Jesse James représente le Vieux Rêve déjà déchu, et il arpente le monde tel un fantôme du passé en entraînant avec lui ses derniers compagnons. Cette petite compagnie de gueules cassées, de culs terreux, de soudards de grands chemins, enchaîne les méfaits, les vols et les pillages, toujours guidés par un Jesse prêt à raccrocher les Colts. Blasé, presque évanescent, il n’agit que pour agir, se sachant dépassé, d’un autre temps.
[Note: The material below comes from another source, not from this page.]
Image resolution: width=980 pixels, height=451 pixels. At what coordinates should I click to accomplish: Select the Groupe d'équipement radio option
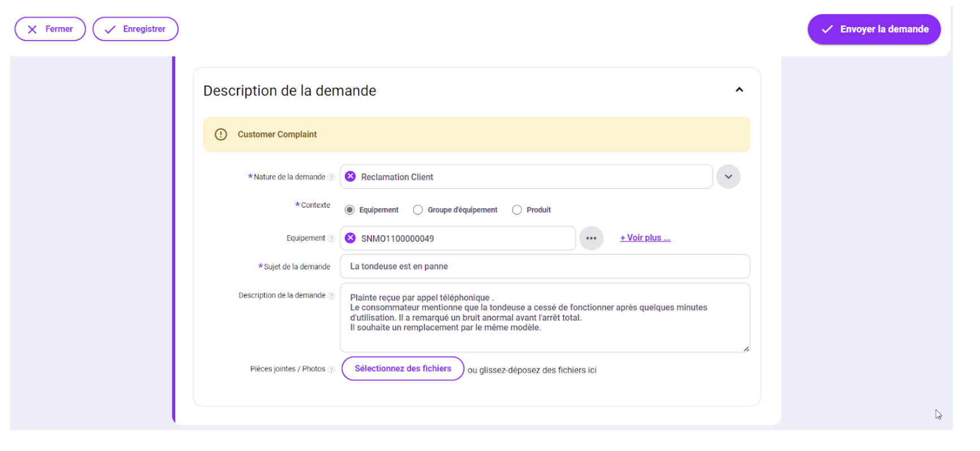418,210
Après un dernier hold-up de grande volée, il choisit de se retirer avec quelques uns de ses fidèles (dont son cousin, Robert Ford) dans une de ses planques et attend. Il attend sa famille, il attend les trahisons inévitables, il attend ses tueurs, il attend la fin. Des jours et des jours, encore et encore. Au fond, voilà un homme qui se sait condamné. Voué à la mort. Et qui arpente le monde telle une âme en peine, profitant de ses derniers instants en les savourant comme un vieux sage humble.

Look at me now

L’assassinat de Jesse James par le lâche Robert Ford sonne comme un cantique funéraire. Voilà un film qui ne cache pas ce qu’il est : un grand De Profundis existentiel. Dès le titre, on sait par avance comment tout cela se termine. Et c’est donc suivant ce fil rouge que l’on va accompagner les protagonistes comme on suivrait un cortège funèbre, au pas, lentement mais sûrement, jusqu’à la tombe. Tout au long des ces 2h39 de film, et à la manière d’un Gus Van Sant pour Last Days qui laisse traîner la caméra en suivant son acteur déambuler sans but, Andrew Dominik suit ses protagonistes dans toute la splendeur de leur vacuité. Les yeux dans le vague, les traits tirés, ils sont abasourdis par un univers qui les dépasse, hagards et sans plus de repères que leurs souvenirs et la contemplation de leur décrépitude. Ils sont sales, ils sont faibles, ils sont pourchassés. Tous ensemble, ils sont au purgatoire.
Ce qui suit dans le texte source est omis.